NOMAA to Petition Dept. of Education for National Recognition
The National Oriental Medicine Accreditation Agency (NOMAA) has announced it will submit an application to the Department of Education for recognition as an accrediting body.
NOMAA will officially petition the department for initial recognition at a meeting of the National Advisory Committee on Institutional Quality and Integrity in Arlington, Va. in June.
Currently, the Accreditation Commission of Acupuncture and Oriental Medicine is the only national accrediting body recognized by the Department of Education in the field of Oriental medicine. ACAOM is recognized as an accrediting agency for schools and programs that offer first-professional master's degree and professional master's-level certificate and diploma programs in acupuncture and Oriental medicine. NOMAA's petition, on the other hand, is for recognition as an accrediting agency for institutions and programs that offer entry-level professional doctoral degrees in Oriental medicine.
According to the U.S. Code of Federal Regulations, for accrediting agencies to be recognized by the Secretary of Education, they must demonstrate that they are considered "reliable authorities regarding the quality of education or training offered by the institutions or programs they accredit." Agencies also must demonstrate that their accreditation standards and policies are widely accepted in the U.S. by educators and educational institutions, licensing bodies, practitioners and employers in their particular field.
Upon reviewing NOMAA's petition, the National Advisory Committee will submit its recommendations to the Secretary of Education for further action. Interested parties are encouraged to contact NOMAA via the agency's Web site (www.nomaa.org) for more information.

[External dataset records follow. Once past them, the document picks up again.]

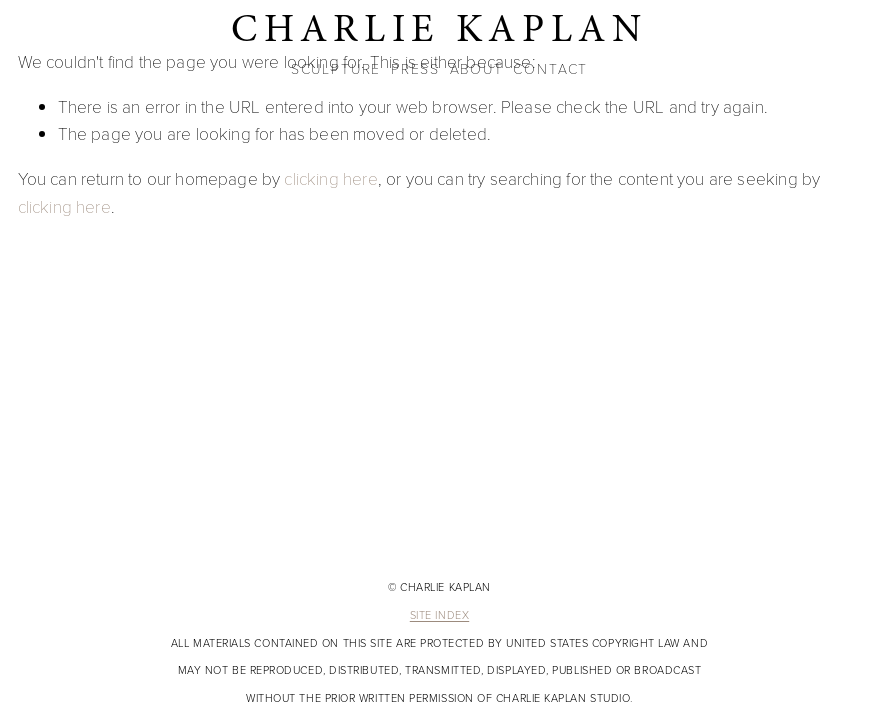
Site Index (439, 616)
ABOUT (477, 68)
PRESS (415, 68)
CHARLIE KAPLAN (439, 28)
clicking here (330, 178)
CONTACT (550, 68)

World-Renowned Author, Lecturer Joins Santa Barbara College of Oriental Medicine
The Santa Barbara College of Oriental Medicine has announced that Giovanni Maciocia, one of Europe's most highly respected practitioners and the author of several textbooks on Chinese medicine, has joined the college as its curriculum development director. He also will serve as a member of the school's clinical and academic faculty, bringing more than 30 years of experience as a writer and educator.
"Giovanni represents the highest standards in academic and clinical excellence," said Dr. JoAnn Tall, Santa Barbara's president. "His partnership with SBCOM supports our 25-year commitment to innovation and quality of education and care in the field of Oriental medicine."
"I have always been struck by the enthusiasm and professionalism of American practitioners of Chinese medicine," added Maciocia. "I greatly look forward to working with SBCOM to further develop the college and their teaching, and to spending more time teaching American audiences."
Mr. Maciocia is a 1974 graduate of the International College of Oriental Medicine, and has operated a practice in England since that time. In 1977, he graduated from the National Institute of Medical Herbalists; in 1996, he was appointed visiting professor of the Nanjing University of Traditional Chinese Medicine, one of China's foremost teaching institutions. In addition to his writings and lectures, he has produced more than 70 herbal formulas designed to treat common ailments and gynecological conditions.
ACTCM Receives Approval to Offer Doctoral Program
The American College of Traditional Chinese Medicine has announced that its doctoral program has received approval from the Accreditation Commission for Acupuncture and Oriental Medicine and the California Bureau for Private Postsecondary and Vocational Education, making it the first acupuncture school in northern California to have its doctoral program receive approval from both agencies. The program will be offered at the college's San Francisco campus, and is set to begin in October 2006.
ACTCM's doctoral program is a clinically based professional program that emphasizes an integrated approach to patient health, with specializations in pain management and women's health. The program will be offered in four-day modules that meet once a month, and will require approximately two years for completion. Clinical training will be provided at the ACTCM campus, along with off-site facilities at the Osher Center for Integrated Medicine and California Pacific Center. In addition, the program's clinical component will include "capstone" projects for students, which will be published by ACTCM and contribute to traditional Chinese medical literature. Graduates of the program will be awarded a Doctorate of Acupuncture and Oriental Medicine (DAOM) degree.